People use our calculators to make real decisions about money, health, school, and home projects, so accuracy matters. This page explains exactly how each tool is built and reviewed, where our numbers come from, and how we correct mistakes. We'd rather over-explain our process than ask you to take a result on faith.
Who produces our calculators
Every calculator is built and reviewed by The Calcery Editorial Team — the small group that designs, codes, and checks each tool and its accompanying explainer. Calculators are not auto-generated and published untouched: each one is implemented deliberately, tested against known results, and paired with a written explanation, a worked example, and answers to common questions before it goes live.

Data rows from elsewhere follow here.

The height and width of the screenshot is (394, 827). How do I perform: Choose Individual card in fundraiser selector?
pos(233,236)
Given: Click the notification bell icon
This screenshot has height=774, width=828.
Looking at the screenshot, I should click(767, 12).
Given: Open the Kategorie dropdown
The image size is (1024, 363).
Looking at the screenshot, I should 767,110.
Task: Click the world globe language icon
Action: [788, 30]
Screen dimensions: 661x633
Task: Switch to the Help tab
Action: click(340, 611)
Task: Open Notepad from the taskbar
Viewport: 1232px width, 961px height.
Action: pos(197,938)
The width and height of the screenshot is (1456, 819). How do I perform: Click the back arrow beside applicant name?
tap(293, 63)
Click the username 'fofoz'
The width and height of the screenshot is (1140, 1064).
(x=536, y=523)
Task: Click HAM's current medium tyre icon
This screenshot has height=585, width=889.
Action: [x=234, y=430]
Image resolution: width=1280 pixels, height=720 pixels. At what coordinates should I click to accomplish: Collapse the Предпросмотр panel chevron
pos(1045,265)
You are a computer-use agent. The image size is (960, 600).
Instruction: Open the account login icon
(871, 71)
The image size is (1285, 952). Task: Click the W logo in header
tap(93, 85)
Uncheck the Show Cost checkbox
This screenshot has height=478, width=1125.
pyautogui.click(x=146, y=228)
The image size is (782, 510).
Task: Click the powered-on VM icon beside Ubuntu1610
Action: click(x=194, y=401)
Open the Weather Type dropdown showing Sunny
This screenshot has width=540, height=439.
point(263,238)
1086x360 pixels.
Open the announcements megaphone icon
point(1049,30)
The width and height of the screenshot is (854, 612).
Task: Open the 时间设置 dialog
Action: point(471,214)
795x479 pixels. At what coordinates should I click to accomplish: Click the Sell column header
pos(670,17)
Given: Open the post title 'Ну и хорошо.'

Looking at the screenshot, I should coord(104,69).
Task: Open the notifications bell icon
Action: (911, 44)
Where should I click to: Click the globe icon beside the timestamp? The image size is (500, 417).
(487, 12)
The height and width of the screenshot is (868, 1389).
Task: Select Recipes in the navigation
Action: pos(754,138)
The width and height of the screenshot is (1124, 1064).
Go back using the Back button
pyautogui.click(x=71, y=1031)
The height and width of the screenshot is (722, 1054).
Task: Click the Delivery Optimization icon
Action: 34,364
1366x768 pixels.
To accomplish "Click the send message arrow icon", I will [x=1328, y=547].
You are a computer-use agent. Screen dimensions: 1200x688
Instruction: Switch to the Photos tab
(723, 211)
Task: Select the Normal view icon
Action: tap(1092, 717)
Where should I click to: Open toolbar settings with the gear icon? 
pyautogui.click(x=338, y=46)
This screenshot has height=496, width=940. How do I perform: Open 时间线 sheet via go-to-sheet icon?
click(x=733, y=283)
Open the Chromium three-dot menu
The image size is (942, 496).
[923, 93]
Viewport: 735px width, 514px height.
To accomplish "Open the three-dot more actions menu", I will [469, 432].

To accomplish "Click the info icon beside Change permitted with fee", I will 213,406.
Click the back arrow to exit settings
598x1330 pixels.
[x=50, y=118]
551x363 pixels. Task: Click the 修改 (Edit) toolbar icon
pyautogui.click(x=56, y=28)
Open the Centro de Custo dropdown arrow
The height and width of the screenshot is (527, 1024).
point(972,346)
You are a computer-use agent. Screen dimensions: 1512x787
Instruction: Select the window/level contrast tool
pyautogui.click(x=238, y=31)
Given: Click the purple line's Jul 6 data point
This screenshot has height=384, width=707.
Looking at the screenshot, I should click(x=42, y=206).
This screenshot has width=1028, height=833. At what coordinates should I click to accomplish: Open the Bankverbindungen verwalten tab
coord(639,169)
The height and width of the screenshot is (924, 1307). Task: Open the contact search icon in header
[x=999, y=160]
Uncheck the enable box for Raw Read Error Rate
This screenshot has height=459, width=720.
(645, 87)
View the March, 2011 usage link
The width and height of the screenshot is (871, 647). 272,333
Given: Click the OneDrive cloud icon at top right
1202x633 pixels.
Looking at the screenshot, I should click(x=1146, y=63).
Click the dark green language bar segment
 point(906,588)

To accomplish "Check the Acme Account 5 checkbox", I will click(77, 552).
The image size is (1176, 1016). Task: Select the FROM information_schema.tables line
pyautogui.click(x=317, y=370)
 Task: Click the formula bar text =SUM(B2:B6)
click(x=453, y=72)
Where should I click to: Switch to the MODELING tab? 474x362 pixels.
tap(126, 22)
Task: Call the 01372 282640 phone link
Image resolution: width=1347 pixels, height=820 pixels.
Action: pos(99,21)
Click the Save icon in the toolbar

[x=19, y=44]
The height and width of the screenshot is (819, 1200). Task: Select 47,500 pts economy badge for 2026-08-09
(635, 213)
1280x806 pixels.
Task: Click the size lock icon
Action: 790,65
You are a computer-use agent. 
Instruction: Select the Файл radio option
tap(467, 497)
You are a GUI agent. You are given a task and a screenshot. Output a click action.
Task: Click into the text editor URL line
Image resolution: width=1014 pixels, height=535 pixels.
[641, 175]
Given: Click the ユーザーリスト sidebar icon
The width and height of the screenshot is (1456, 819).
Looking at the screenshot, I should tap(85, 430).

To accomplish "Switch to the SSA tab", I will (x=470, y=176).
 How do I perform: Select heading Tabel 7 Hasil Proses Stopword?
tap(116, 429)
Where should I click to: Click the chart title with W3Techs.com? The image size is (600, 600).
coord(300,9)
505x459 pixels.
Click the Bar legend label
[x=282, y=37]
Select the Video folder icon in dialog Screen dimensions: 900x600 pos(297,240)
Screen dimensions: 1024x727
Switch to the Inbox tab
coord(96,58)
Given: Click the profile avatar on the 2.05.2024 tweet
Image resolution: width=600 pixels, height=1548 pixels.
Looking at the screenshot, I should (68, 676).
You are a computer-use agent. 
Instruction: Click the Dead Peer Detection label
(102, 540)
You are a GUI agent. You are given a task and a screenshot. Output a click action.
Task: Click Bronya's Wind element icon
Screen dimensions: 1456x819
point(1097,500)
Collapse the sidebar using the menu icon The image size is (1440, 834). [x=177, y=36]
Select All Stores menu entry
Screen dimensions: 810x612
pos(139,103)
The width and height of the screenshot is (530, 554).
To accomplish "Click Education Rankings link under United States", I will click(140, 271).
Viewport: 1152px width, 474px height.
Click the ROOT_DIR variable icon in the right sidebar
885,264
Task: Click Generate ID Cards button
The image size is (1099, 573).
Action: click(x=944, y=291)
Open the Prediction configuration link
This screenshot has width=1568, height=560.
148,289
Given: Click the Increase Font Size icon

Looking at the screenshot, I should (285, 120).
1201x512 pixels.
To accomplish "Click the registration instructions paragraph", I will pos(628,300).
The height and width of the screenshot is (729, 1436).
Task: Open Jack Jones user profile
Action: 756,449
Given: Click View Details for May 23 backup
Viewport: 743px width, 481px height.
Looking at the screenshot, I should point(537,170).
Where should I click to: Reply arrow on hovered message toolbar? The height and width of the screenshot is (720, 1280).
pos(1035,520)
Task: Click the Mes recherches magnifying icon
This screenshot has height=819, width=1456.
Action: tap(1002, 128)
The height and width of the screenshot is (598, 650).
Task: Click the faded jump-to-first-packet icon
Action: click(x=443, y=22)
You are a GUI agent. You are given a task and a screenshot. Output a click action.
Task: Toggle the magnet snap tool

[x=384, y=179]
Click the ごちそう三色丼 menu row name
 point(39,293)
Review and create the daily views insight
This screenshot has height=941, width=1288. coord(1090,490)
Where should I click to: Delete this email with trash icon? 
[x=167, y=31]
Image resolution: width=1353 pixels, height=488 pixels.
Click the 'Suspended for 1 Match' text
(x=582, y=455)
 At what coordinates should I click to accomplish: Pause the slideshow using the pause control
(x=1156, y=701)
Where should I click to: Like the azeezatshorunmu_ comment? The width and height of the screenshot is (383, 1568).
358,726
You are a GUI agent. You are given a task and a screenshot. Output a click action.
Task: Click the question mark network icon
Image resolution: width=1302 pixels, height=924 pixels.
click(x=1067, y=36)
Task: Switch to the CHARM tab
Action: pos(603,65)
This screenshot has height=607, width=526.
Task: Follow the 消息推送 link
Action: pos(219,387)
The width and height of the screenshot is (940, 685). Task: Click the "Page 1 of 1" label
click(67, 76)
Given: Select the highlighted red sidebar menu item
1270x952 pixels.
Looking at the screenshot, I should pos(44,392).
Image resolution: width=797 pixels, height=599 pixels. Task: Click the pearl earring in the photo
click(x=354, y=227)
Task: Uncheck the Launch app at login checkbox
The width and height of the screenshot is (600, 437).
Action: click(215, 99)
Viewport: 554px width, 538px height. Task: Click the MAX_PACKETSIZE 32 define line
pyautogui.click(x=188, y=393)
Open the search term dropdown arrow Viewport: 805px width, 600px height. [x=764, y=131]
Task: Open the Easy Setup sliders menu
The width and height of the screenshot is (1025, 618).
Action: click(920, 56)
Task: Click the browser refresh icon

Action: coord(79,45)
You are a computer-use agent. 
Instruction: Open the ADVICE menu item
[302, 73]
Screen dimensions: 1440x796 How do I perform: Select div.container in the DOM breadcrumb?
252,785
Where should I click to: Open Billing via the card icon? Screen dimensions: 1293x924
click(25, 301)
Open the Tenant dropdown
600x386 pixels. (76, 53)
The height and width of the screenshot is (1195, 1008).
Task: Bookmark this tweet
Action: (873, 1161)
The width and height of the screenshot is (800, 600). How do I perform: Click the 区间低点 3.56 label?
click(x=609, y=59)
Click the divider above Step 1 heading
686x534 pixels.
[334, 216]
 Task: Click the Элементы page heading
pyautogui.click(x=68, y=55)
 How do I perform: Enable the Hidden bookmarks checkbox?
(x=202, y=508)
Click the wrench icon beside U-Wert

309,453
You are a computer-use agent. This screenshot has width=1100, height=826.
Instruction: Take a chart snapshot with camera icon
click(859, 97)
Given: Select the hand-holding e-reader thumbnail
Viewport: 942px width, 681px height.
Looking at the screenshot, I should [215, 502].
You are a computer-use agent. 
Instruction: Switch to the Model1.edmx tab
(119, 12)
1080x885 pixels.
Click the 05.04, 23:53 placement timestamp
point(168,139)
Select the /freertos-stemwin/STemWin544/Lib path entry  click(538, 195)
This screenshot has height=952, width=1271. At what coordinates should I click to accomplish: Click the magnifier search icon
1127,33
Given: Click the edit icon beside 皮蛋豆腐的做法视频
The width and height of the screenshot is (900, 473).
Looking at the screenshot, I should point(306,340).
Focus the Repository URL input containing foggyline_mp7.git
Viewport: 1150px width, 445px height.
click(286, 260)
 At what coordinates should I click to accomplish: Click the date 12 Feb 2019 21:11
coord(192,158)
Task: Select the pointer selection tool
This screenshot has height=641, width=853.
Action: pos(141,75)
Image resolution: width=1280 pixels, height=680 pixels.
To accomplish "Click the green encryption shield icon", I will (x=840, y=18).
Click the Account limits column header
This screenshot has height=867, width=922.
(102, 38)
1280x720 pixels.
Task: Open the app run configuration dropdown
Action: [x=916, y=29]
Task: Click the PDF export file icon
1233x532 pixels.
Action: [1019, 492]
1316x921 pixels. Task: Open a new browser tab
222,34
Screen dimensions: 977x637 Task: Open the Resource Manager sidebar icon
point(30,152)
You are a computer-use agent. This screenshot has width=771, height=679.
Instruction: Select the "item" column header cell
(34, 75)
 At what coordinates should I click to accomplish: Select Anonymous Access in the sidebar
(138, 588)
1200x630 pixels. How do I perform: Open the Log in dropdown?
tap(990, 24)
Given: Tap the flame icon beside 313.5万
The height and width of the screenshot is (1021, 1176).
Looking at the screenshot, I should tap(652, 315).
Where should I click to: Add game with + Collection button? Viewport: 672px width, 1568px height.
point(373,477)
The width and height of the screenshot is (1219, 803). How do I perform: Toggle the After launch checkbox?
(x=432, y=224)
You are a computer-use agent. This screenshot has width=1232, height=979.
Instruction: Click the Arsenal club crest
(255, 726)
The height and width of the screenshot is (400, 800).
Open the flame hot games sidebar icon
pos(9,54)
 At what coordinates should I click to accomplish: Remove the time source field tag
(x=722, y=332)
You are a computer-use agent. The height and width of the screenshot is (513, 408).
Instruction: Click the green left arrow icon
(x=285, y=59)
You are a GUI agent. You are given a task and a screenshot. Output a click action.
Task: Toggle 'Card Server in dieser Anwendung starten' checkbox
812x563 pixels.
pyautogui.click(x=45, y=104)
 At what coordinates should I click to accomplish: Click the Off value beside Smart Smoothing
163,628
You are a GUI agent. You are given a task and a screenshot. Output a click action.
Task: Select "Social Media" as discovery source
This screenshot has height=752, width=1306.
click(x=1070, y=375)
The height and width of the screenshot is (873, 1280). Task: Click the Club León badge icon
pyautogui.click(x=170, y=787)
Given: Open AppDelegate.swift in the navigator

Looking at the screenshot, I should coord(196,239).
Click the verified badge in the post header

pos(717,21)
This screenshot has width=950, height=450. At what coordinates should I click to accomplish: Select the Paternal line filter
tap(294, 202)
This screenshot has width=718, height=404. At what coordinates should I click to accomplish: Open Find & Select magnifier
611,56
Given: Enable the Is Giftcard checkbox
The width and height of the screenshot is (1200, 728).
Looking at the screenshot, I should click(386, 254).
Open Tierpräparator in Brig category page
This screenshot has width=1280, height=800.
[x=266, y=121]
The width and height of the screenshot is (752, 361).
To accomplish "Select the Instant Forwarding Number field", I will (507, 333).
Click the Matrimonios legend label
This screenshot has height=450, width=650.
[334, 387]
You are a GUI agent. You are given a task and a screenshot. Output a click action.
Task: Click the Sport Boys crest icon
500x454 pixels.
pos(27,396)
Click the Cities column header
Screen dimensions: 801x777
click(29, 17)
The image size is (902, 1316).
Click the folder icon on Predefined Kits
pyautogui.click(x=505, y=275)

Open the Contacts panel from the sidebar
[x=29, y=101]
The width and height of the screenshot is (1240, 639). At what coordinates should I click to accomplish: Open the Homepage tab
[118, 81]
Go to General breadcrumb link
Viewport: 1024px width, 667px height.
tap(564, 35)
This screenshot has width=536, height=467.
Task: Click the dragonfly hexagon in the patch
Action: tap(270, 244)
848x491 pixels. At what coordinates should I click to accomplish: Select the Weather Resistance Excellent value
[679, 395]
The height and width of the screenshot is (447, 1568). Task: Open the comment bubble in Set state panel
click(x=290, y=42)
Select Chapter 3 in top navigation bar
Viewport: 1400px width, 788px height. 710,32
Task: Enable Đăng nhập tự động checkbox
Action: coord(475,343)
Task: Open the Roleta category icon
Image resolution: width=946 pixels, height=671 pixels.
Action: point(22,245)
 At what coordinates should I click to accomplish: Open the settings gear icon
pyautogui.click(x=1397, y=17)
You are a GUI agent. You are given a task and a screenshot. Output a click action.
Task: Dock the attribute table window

How we choose our formulas
We use the standard, widely accepted formula for each calculation — for example, the fixed-rate amortization formula for loan payments, the Mifflin–St Jeor equation for resting metabolic rate, or the standard body-mass-index formula. Where an official body publishes the method (such as the IRS for tax figures or the CDC for health thresholds), we follow that method and cite it. When more than one accepted approach exists, we pick a common, defensible one and say so in the calculator's "How we calculate this" note.
How we test accuracy
Before a calculator is published, we check its output against independently worked examples and, where available, against figures from authoritative sources. Calculations run entirely in your browser, so the same inputs always produce the same, reproducible result. If you can reproduce a result by hand or against an official source, you should get the same number we do.
Sourcing and references
On finance, tax, and health calculators we link to primary, authoritative references — for example the Consumer Financial Protection Bureau (CFPB), the IRS, and the CDC. These references appear in the "Sources" section of the relevant calculators so you can verify the basis for a result yourself.
Reviews and updates
Each calculator shows a "Last updated" date reflecting our most recent review of that tool and its content. We revisit calculators when the underlying rates, rules, or recommendations change (for instance, annual tax figures) and when we improve an explanation. Rates and thresholds that change over time are noted as estimates, and we encourage you to confirm time-sensitive figures against the current official source.
Corrections
If you find a result that looks wrong, we want to know. Email us at thecalcery@attainbrands.com or use our contact page with the calculator name and the inputs you used. We investigate reported errors promptly and update the tool and its "Last updated" date when we make a correction.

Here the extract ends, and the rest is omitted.